The project aims to develop the quantum coherence metrology based on single photon state imaging techniques that will elucidate the quantum coherence of single molecules or nanoparticles to establish the robust knowledge bases of quantum coherence phenomena towards characterization and development of future functional quantum devices.
Fundamental understanding of quantum behavior of single molecules, which is a favorable candidate for quantum information processing technologies, has advanced gradually, relying on empirical studies mostly. This requires a measurement platform to study fundamental quantum characteristics in single molecules or colloidal particles, by which superposition and coherence between the individual elements can be observed by interacting them with single photons.

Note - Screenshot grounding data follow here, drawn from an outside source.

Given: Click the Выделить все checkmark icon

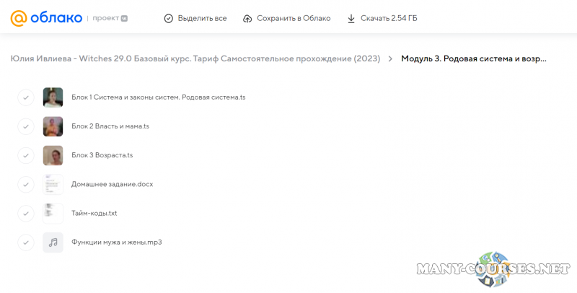Looking at the screenshot, I should (x=169, y=18).
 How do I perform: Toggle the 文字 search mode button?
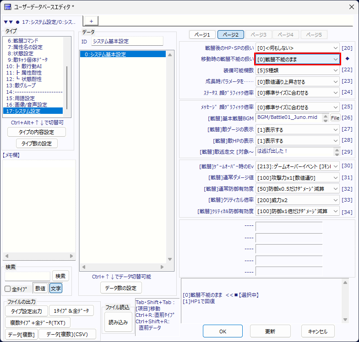[55, 288]
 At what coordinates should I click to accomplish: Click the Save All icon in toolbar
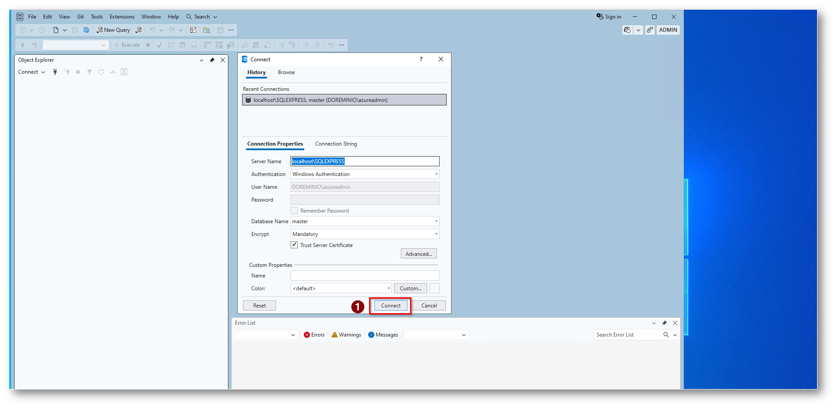click(x=86, y=30)
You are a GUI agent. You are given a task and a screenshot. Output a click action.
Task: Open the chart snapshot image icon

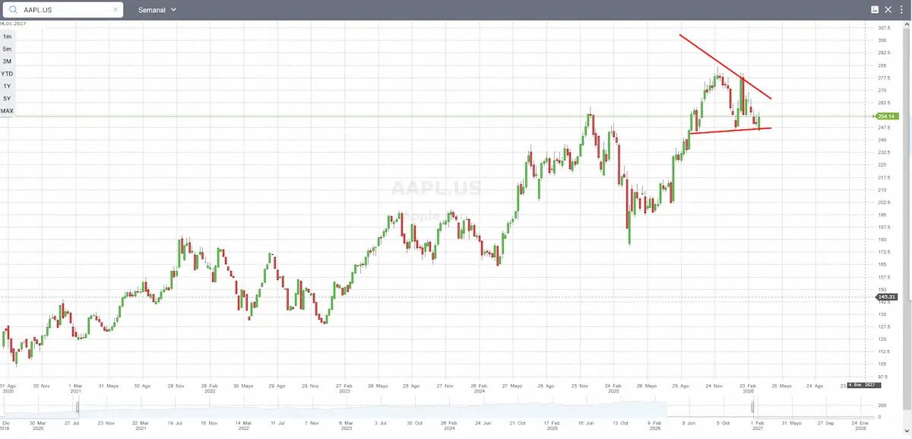point(876,9)
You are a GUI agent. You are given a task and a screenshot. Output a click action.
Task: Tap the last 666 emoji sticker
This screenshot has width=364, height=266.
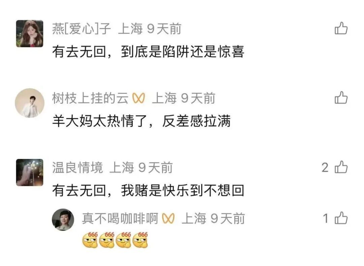click(140, 240)
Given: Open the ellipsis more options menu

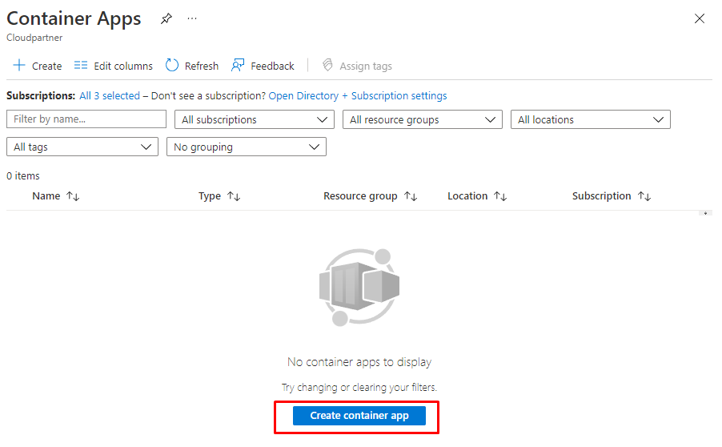Looking at the screenshot, I should point(192,18).
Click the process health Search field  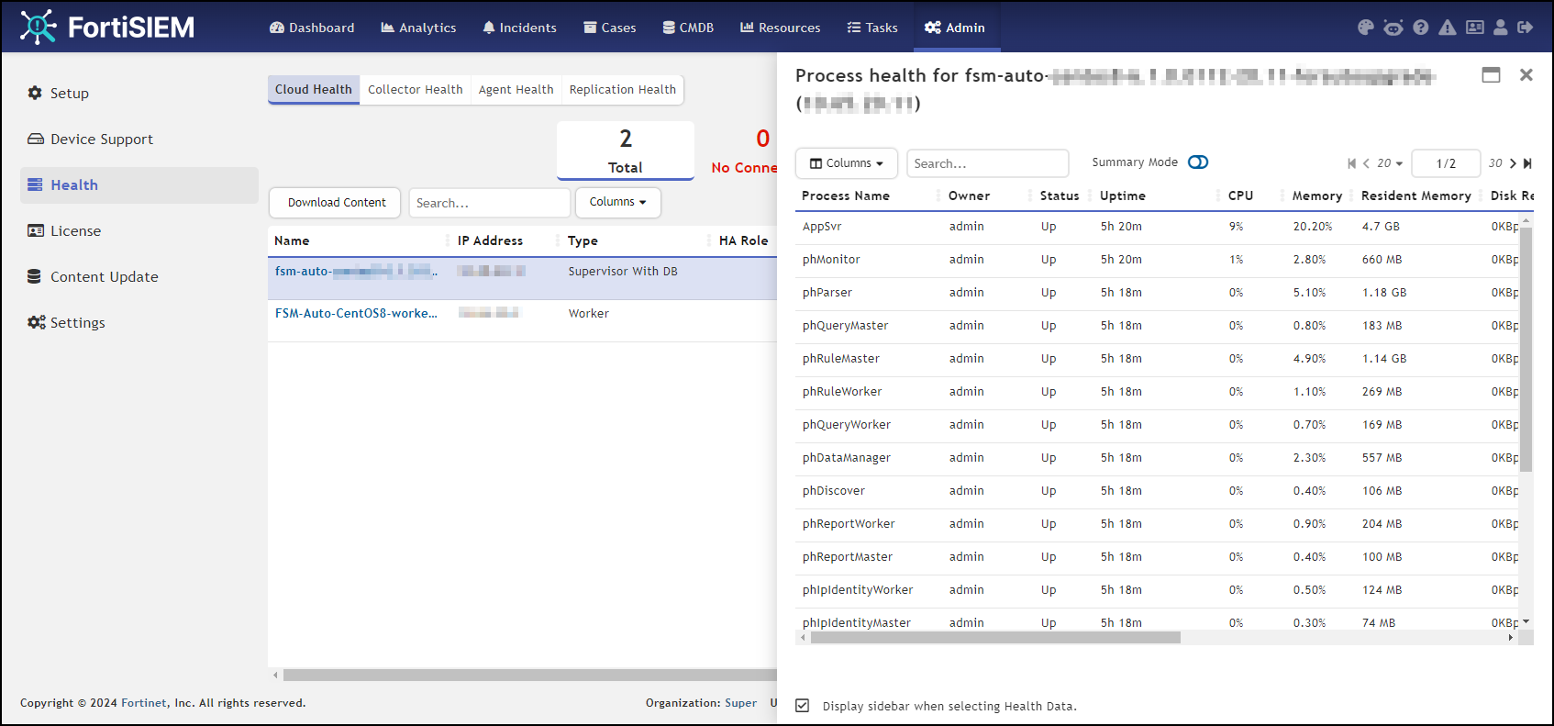[987, 163]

To meet this end, this project aims to build up a photonic quantum coherence measurement platform comprising cavity particle trap unit and single photon quantum interferometer driven by orbital angular momentum (OAM) engineering. Developing measurement methodology and elucidating fundamental mechanism for intermolecular quantum interactions are the key challenge to obtain the understanding of quantum phenomena. Two single molecules or colloidal nanoparticles are manipulated with their quantum transitions between coherence and decoherence states which are measured by single photon metrology. High speed single photon measurement techniques are used to measure the dynamics of the quantum states between the two sperate particle systems.
The scope for this project covers gated single photon capturing, single photon interference, phase analysis at single photon level, orbital angular momentum of single photons, quantum state of optical trapping, and molecular quantum entanglement.